Тут же, недалеко, находился электроцех. Вскоре меня перевели в электромотористы и под мое начало попали все электромоторы лесопильного и тарного цехов. На этой должности я проработал до призыва в армию.

Тарный цех был поменьше и станки там были менее громоздкие. Здесь изготовлялась тарная дощечка и особо обрабатывалась со строжкой и фальцовкой так называемая «яичная» тара. Потом она связывалась проволокой в пучки и также грузилась на баржи.

Мне вообще нравилась заводская атмосфера: с какой-то натугой шаркали, рассекая дерево, пилорамы, звонко визжали пилы обрезного станка, тренькала торцовка, с каким-то наслаждением строгальные станки снимали шероховатость с досок, шуршали ленты транспортеров, приводные ремни, звякали цепи, со свистом вырывался отработанный пар, стучали на стыках вагонетки и мерно ходил поршень паровой машины, раскачивая кулису, вертящую маховик. От его вращения в машинном зале всегда дул ветерок. Везде слышались голоса, между дел обсуждались слободские и домашние новости, немного сплетничали, немного поругивались и все это, вместе взятое, было настоящей музыкой труда.

Если уж я пишу о заводе, то нельзя обойти еще один, очень нужный в этом процессе, цех — пилоточный. Он помещался на первом этаже прямо под казенками. Здесь стояли станки-автоматы для заточки как рамных, так и циркулярных пил. Здесь было и большое количество строго выверенных по размерам вставок между пил. Я еще не писал о том, что внизу на канаве была биржа сырья, где зимой и летом ее работники подбирали и группировали в специальных кошелях бревна по толщине вершины с припуском 2—3 сантиметра в любую сторону. Затем, накопив, достаточное количество с данными размерами, в цех приходил с бумажкой рабочий и отдавал ее или мастеру, или начальнику цеха, а они, исходя из заказа спускали пилоточам распоряжение, какой постав пил готовить. От толщины зависел и выход годного пиломатериала, и определенность заказа.

Получив эти данные, пилоточи их подбирали, готовили пилы, и как только кончалась обработка предыдущей партии. (это время называлось «упрягой»), они тотчас же взлетали по лестнице, открывали пильные рамки, вышибали натяжные клинья и снимали ослабшие и затупившиеся пилы и ставили новые. Этот процесс смены пил длился обычно 10—15 минут и вновь пускались пилорамы, а пилоточи тащили вниз снятые пилы и начиналась работа по их заточке. За смену это происходило обычно три раза. Также мерно наклонялись наждачные круги к пилам, затачивая кромки зубьев, также они разводились специальными разводами и снова готовились к постановке в раму.

Коллектив был небольшой, дружный, веселый, да фамилия их бригадира была Веселов, дядя Миша, рыжеватый, но очень симпатичный мужчина. Вторым был Писарев и еще один фамилию которого я забыл. Работал там также Боря Боритко, такой же, как я, подросток, сирота, приехавший из детдома.

• • •

Задание: Напишите продолжение текста о работе на лесопильном заводе, начиная сразу после его последнего предложения.

• • •

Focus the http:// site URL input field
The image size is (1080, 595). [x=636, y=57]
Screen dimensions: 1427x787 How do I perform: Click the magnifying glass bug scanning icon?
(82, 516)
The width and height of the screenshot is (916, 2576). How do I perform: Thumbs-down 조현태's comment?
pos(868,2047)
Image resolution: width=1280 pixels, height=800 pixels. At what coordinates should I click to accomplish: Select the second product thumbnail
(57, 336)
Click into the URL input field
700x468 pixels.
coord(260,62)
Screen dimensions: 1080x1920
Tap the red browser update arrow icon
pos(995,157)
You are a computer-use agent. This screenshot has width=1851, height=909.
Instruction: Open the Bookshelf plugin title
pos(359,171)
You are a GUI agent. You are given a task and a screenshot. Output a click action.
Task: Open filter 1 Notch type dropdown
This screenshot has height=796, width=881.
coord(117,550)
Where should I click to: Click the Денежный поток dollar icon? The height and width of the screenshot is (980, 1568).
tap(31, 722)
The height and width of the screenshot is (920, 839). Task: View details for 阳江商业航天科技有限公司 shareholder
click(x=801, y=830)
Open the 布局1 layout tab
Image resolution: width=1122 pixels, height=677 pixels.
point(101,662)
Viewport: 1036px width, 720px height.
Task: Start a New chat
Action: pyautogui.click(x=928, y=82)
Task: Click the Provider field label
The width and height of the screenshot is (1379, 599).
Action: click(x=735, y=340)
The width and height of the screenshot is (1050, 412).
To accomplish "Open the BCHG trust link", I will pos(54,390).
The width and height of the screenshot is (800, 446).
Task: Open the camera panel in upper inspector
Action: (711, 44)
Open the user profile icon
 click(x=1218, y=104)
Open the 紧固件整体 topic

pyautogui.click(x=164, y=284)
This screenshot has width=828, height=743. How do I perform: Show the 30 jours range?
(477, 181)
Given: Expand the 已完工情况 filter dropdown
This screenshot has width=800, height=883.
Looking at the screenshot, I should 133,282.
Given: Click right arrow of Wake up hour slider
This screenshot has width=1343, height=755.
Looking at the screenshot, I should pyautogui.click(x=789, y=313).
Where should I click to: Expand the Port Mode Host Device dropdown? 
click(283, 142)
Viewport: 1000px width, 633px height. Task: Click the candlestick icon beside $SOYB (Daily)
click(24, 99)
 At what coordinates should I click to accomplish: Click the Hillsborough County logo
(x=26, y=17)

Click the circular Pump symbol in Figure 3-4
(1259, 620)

• • •

Результат выполнения:
Самым уютным местом в этом цеху была курилка, тесная, но теплая, и в нее порой набирались и слесаря и подсобники покурить; потрепаться, подначить друг друга, о чем-нибудь договориться. Она пустела, когда раздавался сигнал о смене постава, и все сразу находили себе дело. Курилка — это своего рода клуб по интересам, собрание для обмена мнений, отдушина для расслабления, место отвода души для курящих.

Нельзя не написать и еще об одном большом цехе — мебельном. В него можно было войти через обитую железом толстую дверь, за которой стихал шум пилорам, но были другие более мягкие звуки. Тихо шуршали рубанки и фуганки, снимая стружку, которая вылетала из них и, свернувшись спиралью, ложилась под ноги мастеру; чуть слышно вжикали ножовки, лучковые пилы, постукивали киянки, пахло клеем, лаком, палитрой и удивительным ароматом дерева.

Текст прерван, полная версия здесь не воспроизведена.